I then mentioned that when I am “on” my program, I eat between 10 and 15 grams of carbohydrate a day. He responded with a tone and air of certitude, “Twenty grams of carbohydrate a meal is what you should eat.” This really set me off. My new doctor knew everything there was to know about me and my insulin resistance and my carbohydrate intolerance, without even taking a history. I’ve been a type 2 diabetic for 28 years, the last 12 of which I have managed to get off virtually all my oral meds and keep (for the most part) good glucose control by diet alone, and now he was telling me how to manage my diabetes his way. I know. I know. He was just following clinical guidelines, as set down by the ADA, etc. etc.
That’s when somehow the subject of statins came up. I told him I would refuse a statin if he ordered it, and I told him why. I mentioned my latest (at the time) lipid panel (TC: 217; LDL: 122: HDL: 85; TG: 49; TC/HDL ratio: 2.6). I said I considered that stellar. He replied that the National Cholesterol Education Program (NCEP-4) Guidelines recommend a TC < 200 and an LDL < 100 (which is true), even though the new ACC/AHA guidelines no longer set LDL targets in absolute numbers. I called the NCEP guidelines pure BS and said the gurus and guidelines that I follow are very happy with a TC between 200 and 220.
Actually, I recalled later that one of my favorite resources, Paul and Shou-Ching Jaminet’s “Perfect Health Diet” says (page 366), “The ideal serum lipid profile – the one that produces the best health and minimum mortality – looks like this:
· Total Cholesterol level between 200 and 260 milligrams per deciliter
· LDL Cholesterol level above 100 milligrams per deciliter
· HDL Cholesterol level above 60 milligrams per deciliter
· Triglyceride level around50 to 60 milligrams per deciliter
At this point, I thought it was appropriate to emphasize my exceptional HDL (85) and TG (49) numbers and that my LDL (122) was Pattern “A.” My doctor’s response was (I can’t believe this!): “Define ‘Pattern A.” I replied, “large, buoyant, fluffy, rather than small dense, the better to avoid oxidized, small dense LDL particles getting stuck in the eroded endothelial layer of my arteries, if I had such erosions, which my low hs C-Reactive Protein (CRP) scores suggest I do not. I showed him my history of CRPs and he did admit it was “impressive.” They had plummeted from a high of 6.4 when I started very low carbing in late 2002 to a low of 0.1 last year, but have begun to creep up again. He agreed to help me look into that.

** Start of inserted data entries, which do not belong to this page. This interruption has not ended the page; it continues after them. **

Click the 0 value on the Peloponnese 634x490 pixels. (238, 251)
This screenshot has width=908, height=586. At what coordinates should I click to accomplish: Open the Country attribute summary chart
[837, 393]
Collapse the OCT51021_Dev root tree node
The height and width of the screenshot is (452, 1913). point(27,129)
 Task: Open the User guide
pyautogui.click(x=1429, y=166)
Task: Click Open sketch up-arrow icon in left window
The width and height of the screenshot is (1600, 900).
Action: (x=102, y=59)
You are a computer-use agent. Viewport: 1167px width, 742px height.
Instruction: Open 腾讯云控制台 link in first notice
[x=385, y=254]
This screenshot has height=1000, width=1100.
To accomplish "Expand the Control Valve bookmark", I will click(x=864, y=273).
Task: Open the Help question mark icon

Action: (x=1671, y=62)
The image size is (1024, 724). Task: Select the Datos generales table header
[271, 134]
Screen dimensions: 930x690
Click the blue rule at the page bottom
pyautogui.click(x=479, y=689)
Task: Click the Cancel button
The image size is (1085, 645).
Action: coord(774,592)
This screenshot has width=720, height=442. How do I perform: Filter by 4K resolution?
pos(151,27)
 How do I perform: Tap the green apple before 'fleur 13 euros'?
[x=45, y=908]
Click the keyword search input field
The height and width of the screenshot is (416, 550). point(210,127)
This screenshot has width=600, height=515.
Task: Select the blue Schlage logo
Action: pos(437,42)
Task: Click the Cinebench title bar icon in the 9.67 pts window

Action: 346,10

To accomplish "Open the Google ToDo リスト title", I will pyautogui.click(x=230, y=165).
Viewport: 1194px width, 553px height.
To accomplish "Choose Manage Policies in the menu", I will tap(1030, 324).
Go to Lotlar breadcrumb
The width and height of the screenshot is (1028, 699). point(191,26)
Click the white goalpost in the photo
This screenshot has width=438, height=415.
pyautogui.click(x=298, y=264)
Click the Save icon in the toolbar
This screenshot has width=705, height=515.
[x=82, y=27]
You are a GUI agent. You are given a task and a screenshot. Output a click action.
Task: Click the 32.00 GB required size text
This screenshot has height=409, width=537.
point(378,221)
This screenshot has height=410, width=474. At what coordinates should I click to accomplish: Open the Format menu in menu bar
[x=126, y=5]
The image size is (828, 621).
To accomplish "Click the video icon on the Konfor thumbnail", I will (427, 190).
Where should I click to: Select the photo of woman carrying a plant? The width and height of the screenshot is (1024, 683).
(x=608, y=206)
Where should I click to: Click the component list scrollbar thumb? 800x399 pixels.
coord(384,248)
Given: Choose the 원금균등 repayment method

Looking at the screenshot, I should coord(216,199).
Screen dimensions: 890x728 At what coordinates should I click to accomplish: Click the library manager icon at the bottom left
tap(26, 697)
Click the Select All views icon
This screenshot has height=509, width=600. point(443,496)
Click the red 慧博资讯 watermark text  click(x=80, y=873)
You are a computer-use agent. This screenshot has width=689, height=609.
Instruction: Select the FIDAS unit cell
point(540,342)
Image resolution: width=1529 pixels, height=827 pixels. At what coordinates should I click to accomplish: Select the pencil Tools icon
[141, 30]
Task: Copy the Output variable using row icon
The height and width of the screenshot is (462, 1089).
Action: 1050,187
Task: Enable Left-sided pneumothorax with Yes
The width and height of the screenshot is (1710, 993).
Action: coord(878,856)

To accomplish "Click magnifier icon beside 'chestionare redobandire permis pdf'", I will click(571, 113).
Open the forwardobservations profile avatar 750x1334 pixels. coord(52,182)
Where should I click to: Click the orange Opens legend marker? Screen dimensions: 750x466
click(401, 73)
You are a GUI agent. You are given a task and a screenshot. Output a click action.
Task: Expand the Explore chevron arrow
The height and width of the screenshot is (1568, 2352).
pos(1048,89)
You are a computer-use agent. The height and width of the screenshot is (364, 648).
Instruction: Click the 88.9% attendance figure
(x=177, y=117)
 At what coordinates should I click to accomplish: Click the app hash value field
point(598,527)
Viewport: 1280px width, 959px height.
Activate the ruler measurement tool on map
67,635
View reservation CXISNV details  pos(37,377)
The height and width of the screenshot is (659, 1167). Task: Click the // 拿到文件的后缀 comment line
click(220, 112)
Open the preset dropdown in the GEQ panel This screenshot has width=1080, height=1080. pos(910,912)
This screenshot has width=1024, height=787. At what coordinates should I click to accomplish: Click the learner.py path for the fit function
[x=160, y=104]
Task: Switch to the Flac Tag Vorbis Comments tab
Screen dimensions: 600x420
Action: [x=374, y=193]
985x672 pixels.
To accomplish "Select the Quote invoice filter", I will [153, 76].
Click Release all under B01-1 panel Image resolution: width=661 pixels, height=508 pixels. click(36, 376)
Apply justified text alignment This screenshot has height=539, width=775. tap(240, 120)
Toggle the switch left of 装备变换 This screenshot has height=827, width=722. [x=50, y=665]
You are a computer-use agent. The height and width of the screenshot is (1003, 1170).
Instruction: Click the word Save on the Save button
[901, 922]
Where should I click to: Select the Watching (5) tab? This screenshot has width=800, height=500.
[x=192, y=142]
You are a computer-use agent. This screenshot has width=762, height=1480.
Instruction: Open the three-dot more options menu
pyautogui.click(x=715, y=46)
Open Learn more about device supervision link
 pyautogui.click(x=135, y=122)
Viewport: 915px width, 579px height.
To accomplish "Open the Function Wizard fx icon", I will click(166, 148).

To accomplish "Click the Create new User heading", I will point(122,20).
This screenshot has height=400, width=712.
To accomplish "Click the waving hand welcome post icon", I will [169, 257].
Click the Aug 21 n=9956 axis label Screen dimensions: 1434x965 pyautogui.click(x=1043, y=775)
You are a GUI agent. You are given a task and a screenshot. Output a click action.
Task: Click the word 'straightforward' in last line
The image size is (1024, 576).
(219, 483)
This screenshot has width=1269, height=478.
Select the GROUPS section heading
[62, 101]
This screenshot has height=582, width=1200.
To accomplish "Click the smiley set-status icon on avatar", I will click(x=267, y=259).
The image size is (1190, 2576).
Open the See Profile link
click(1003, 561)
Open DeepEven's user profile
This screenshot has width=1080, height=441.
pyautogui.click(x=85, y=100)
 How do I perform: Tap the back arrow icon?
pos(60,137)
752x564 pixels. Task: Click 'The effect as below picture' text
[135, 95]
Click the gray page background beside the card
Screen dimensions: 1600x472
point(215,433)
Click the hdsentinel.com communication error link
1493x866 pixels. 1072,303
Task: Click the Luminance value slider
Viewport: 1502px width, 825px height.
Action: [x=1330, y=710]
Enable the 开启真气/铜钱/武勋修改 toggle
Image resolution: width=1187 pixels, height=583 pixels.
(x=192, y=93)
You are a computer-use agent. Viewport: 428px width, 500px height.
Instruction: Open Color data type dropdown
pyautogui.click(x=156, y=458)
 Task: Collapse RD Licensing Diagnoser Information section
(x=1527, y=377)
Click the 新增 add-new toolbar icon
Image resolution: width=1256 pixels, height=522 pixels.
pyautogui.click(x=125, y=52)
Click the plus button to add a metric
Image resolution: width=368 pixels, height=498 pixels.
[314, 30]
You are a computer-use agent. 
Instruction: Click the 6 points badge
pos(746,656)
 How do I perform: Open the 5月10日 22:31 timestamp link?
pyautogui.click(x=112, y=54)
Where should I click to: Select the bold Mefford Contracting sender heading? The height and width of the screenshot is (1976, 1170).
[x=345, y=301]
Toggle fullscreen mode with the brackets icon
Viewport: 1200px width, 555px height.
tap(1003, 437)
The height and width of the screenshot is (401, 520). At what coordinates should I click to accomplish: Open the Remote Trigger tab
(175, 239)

But then he said something that shook my faith that my new doctor and I were going to work things out. He said, “The latest science is that all LDL are alike. They all get stuck. I asked him to give me a citation in the medical literature for that. I said I read a lot of medical journals and scientific papers – probably more than he did. He didn’t like that, and replied I did not. How can he know? Anyway, when I asked him later for the “LDL are all alike” citation, he said, “Give it up.” Okay, I said.
What I gleaned from this appointment is that Family Medicine MDs are trained to diagnose and treat, primarily with pharmacotherapy, incipient type 2 diabetes. They’ve learned by rote what is “diabetic” and what is “non-diabetic.” They’ve learned that a “pre-diabetic” can “reverse” the progression to full-blown type 2 diabetes (and improve blood pressure) by losing weight. They know what Insulin Resistance is and that insulin sensitivity can be increased by severe carbohydrate restriction (and exercise) and “non-diabetic” A1Cs achieved. But that does not reverse IR or carbohydrate intolerance.
After he ordered some tests we shook hands and the phlebotomist came in to draw blood. I gave him my card, and he said he would take a look at my blog. Maybe he’s reading this. I have a follow-up appointment in a few weeks, so I’ll find out.